Mas o pecado maior contra a Civilização e o Progresso, contra o Bom Senso e o Bom Gosto e até os Bons Costumes que estaria sendo cometido pelo grupo de regionalistas a quem se deve a idéia ou a organização deste Congresso, estaria em procurar reanimar não só a arte arcaica dos quitutes finos e caros em que se esmeraram, nas velhas casas patriarcais, algumas senhoras das mais ilustres famílias da região e que está sendo esquecida pelos doces dos confeiteiros franceses e italianos, como a arte - popular como a do barro, a do cesto, a da palha de Ouricuri, a de piaçava, a dos cachimbos e dos santos de pau, a das esteiras, a dos exvotos, a das redes, a das rendas e bicos, a dos brinquedos de meninos feitos de sabugo de milho, de canudo de mamão, de lata de doce de goiaba, de quenga de coco, de cabaça - que é, no Nordeste, o preparado do doce, do bolo, do quitute de tabuleiro, feito por mãos negras e pardas com uma perícia que iguala, e às vezes excede, a das sinhás brancas.
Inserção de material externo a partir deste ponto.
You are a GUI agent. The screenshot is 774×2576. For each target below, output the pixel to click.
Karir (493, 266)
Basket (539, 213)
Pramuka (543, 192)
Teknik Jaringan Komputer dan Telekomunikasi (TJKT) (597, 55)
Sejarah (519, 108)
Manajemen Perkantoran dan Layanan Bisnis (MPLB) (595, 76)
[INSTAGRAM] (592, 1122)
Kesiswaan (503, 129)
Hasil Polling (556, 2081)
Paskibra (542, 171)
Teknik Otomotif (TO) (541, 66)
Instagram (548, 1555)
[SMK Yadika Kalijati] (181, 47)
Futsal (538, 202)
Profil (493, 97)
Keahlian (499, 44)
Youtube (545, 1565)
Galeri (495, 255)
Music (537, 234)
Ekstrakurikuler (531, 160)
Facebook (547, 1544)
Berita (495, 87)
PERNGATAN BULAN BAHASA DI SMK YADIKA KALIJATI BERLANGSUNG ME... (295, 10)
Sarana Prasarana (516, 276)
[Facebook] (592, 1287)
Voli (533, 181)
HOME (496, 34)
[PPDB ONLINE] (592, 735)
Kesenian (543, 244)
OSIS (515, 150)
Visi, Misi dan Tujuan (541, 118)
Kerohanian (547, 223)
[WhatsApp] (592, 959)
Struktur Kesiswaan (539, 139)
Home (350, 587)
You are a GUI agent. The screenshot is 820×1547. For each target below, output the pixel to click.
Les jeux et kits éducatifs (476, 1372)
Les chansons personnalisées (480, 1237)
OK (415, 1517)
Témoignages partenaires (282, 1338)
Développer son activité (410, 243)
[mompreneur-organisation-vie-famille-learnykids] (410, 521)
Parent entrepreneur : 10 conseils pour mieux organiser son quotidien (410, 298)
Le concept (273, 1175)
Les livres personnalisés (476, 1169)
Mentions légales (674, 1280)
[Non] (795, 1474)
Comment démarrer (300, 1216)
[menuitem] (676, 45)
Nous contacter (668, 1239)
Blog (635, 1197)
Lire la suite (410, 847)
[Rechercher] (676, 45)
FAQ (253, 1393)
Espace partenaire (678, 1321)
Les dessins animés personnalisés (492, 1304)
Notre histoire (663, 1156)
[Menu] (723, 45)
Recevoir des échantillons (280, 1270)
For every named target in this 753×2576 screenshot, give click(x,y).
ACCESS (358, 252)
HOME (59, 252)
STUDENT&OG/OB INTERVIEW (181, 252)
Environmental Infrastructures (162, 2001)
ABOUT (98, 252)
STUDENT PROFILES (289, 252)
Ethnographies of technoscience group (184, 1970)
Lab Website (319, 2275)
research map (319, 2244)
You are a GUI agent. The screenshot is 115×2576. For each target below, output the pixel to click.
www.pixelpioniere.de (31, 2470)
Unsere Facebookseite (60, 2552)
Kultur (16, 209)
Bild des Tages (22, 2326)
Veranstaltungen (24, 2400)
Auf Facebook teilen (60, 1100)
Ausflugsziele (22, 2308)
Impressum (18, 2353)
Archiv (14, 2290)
Pois há comidas que não são as mesmas compradas nos tabuleiros que feitas em casa. Arroz doce, por exemplo, é quase sempre mais gostoso feito por mão de negra de tabuleiro que em casa. E o mesmo é certo de outros doces e de outros quitutes. Do peixe frito, por exemplo, que só tem graça feito por preta de tabuleiro. Da tapioca molhada, que "de rua" e servida em folha de bananeira é que é mais gostosa. Do sarapatel: outro prato que em mercado ou quitanda é mais saboroso do que em casa finamente burguesa - opinião que não é só minha, mas do meu amigo e companheiro de ceias nos mercados e no Dudu, o grande juiz e grande jornalista Manuel Caetano de Albuquerque e Melo.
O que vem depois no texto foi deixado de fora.